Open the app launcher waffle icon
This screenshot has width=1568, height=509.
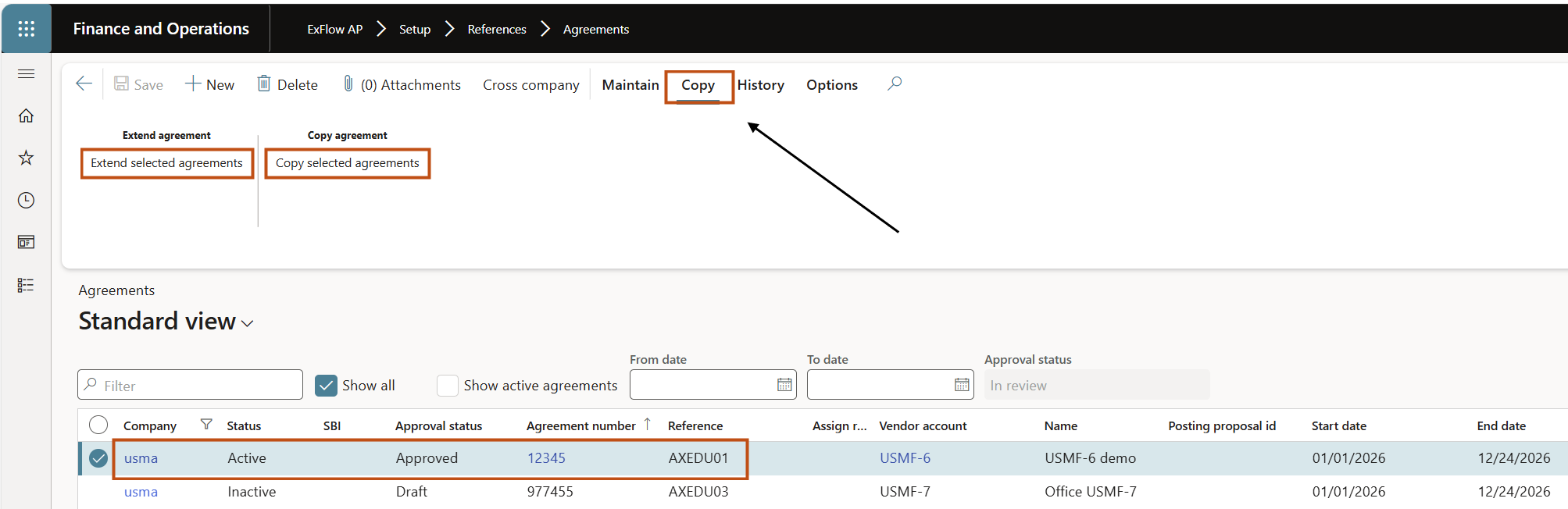coord(26,29)
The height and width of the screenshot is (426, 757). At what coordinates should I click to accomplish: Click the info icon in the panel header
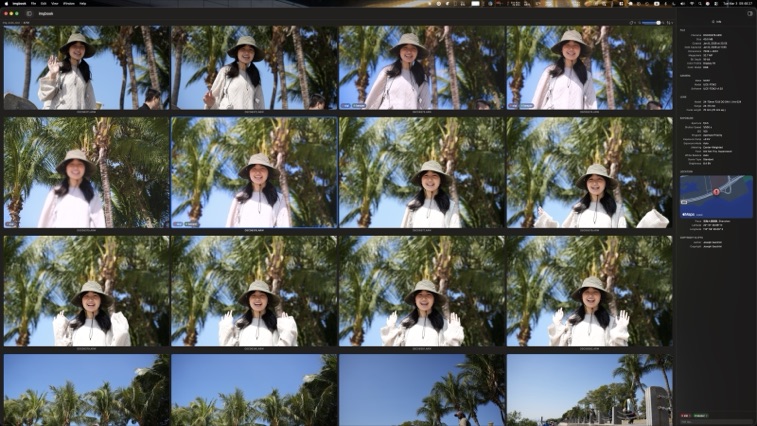715,21
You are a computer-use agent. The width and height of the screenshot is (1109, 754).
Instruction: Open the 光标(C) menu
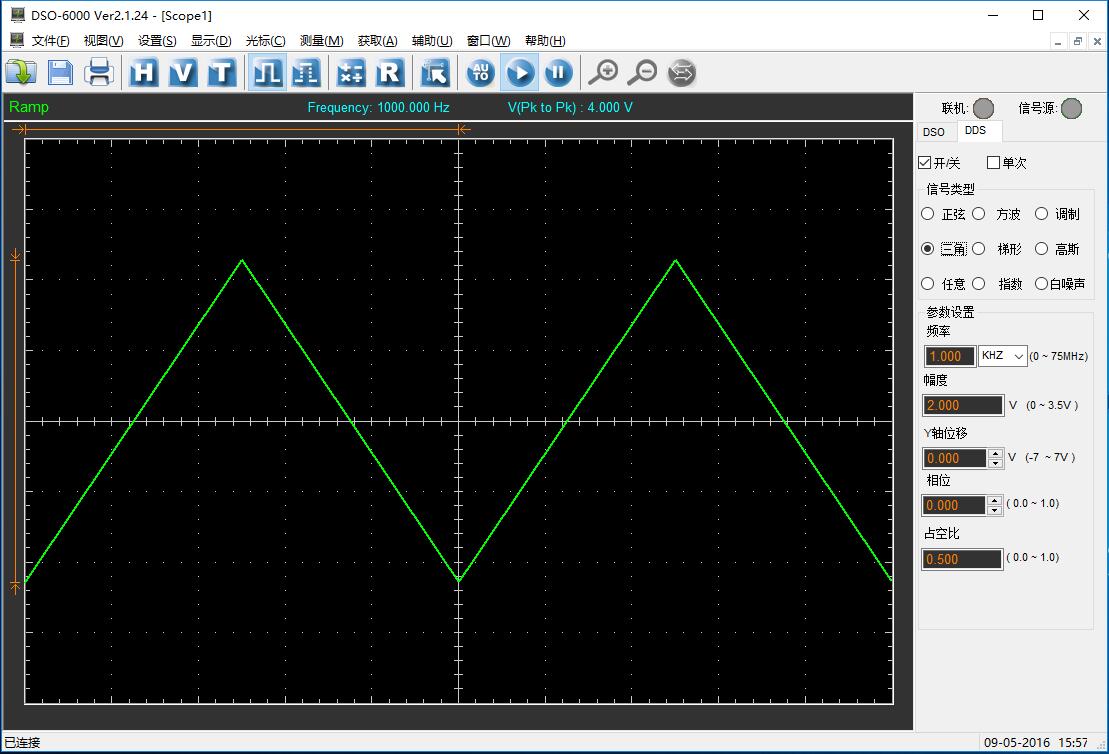point(265,41)
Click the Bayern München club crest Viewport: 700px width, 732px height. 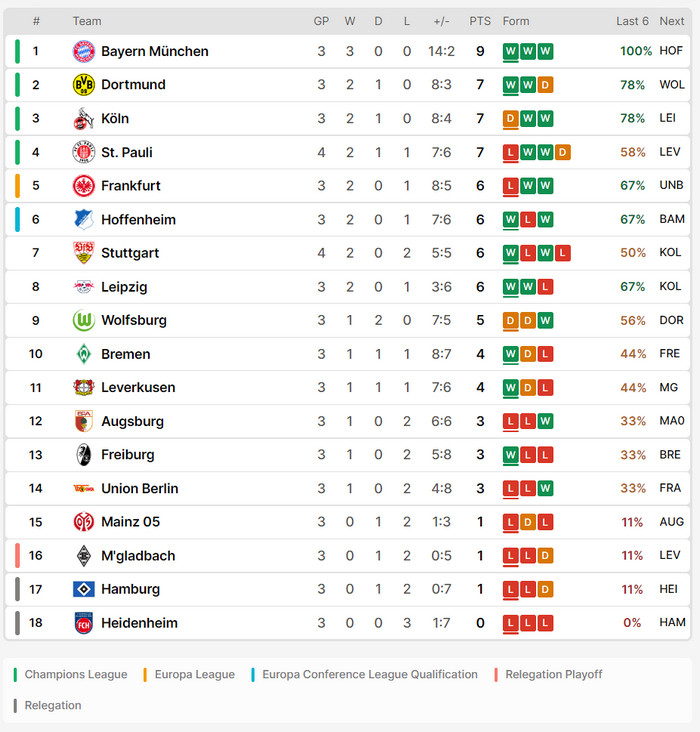click(84, 51)
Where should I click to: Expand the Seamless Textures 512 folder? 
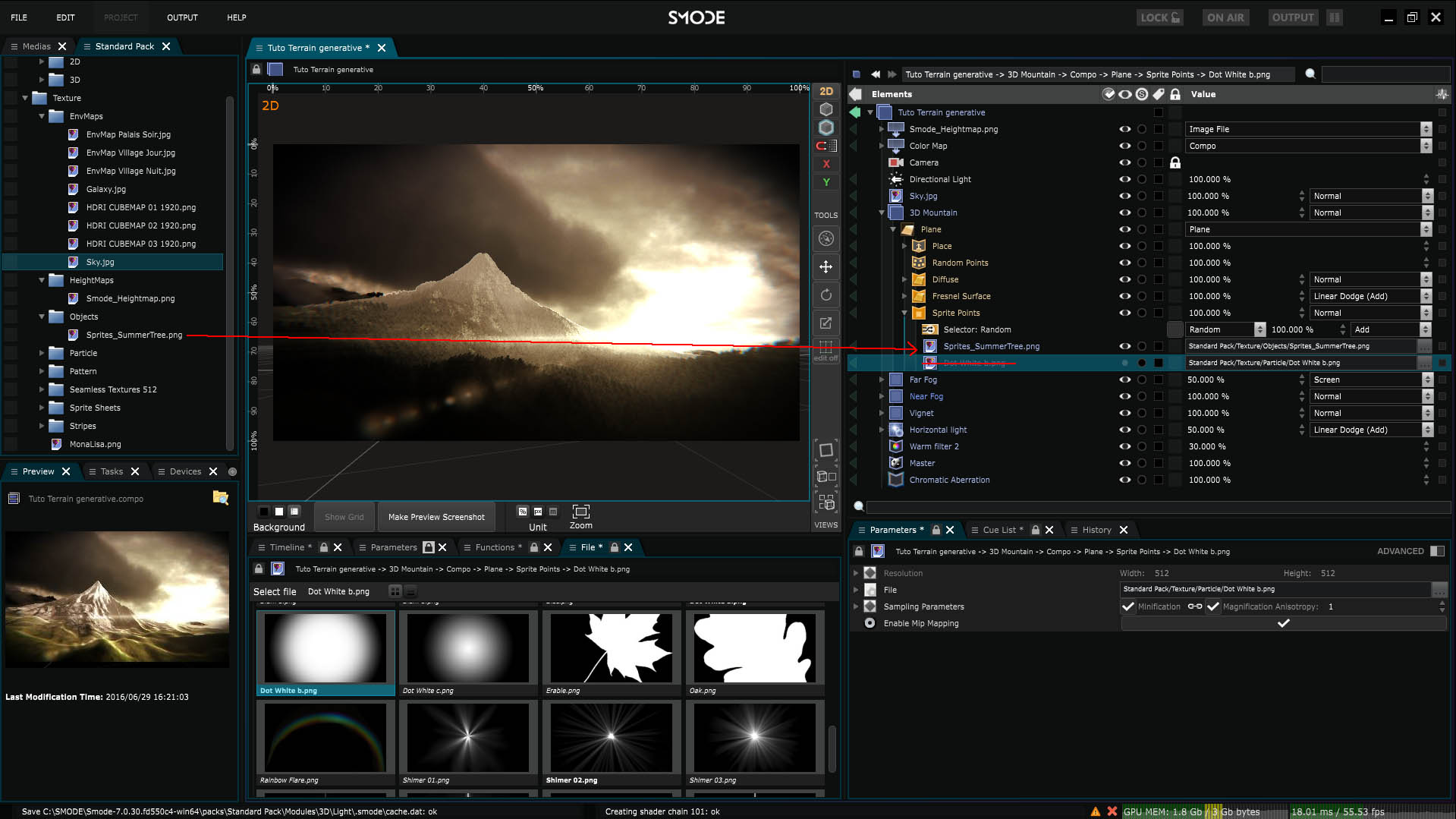[42, 389]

------------------------------------------------------------------------

Goal of the exercise ▸
Pictures stay out; reproduce exactly the lines from the one containing "Where should I" through the last line of the listing, both included.

Response to the exercise ▸
Where should I click to: Expand the Seamless Textures 512 folder? 
[42, 389]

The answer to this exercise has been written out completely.